Mark Pinsley is the Lehigh County controller. He is calling for an investigation. He's concerned the county could get sued for millions of dollars.

"Could this be a cluster of legitimate cases? It seems unlikely, but that's why I'm calling for an investigation," said Pinsley.

Pinsley says he found Lehigh and Northhampton counties had 1/3 of all Munchausen syndrome by proxy cases reported in Pennsylvania from 2017-2021 with eight.

Steve and Kim were accused of the disorder the following year.

"And to give you an idea of scale, in the last five years, there's only 10 counties out of 67 that have had any diagnosis of Munchausen syndrome by proxy," added Pinsley.

After a yearlong ordeal seeking to regain custody, Kim and Steve finally had their day in court.

Their attorney, Beth Maloney, says a months-long psychological evaluation found the parents did not have Munchausen syndrome by proxy.

And in the middle of their child protection trial, Lehigh County Children and Youth suddenly withdrew their case without conditions, but their son opted to stay in foster care.
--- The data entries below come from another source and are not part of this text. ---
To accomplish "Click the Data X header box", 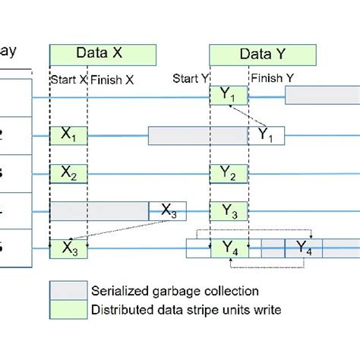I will point(103,54).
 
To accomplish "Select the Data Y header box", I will point(262,54).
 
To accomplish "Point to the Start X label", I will point(68,79).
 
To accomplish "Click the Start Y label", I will point(191,78).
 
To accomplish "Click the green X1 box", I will point(68,136).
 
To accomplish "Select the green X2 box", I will point(68,174).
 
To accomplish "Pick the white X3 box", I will point(169,211).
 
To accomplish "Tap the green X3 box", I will point(68,248).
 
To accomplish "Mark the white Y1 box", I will point(267,136).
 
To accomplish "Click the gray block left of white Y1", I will point(197,136).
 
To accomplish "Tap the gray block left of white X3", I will point(99,211).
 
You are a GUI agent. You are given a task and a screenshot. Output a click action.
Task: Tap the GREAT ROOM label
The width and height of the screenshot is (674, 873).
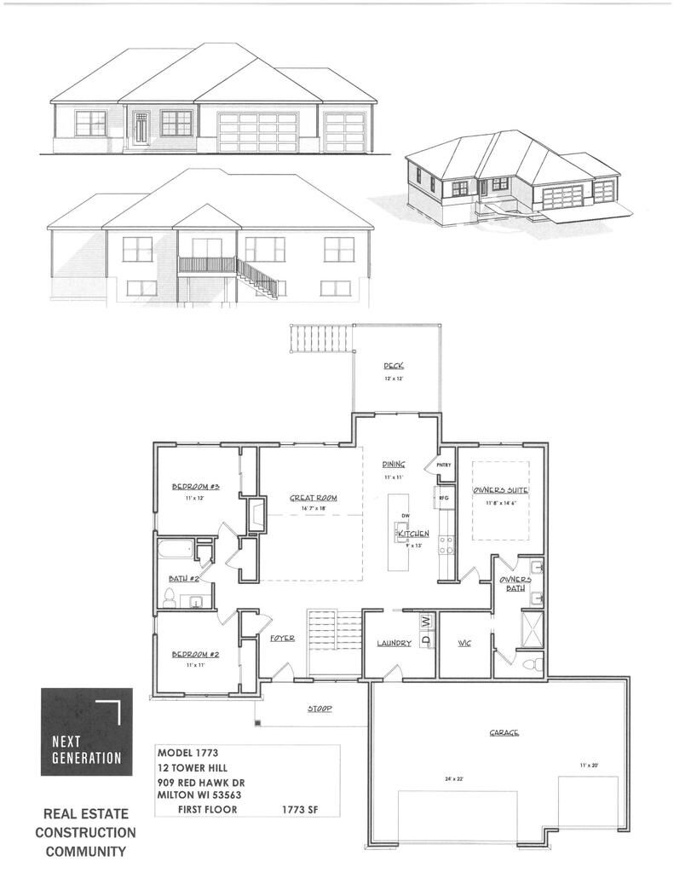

"Children and youth services failed to do any investigation into the case, refused to consider the multitude of medical records verifying that in fact, these parents not only had children who needed expert care but were receiving expert care," said Maloney.

"They took all our rights away and traumatized the kids and that's not something that you can fix," Kim said fighting back tears.

Lehigh County Children and Youth had no comment to Action News.

The Action News Investigative Team continues to investigate which doctors and hospital networks may be responsible.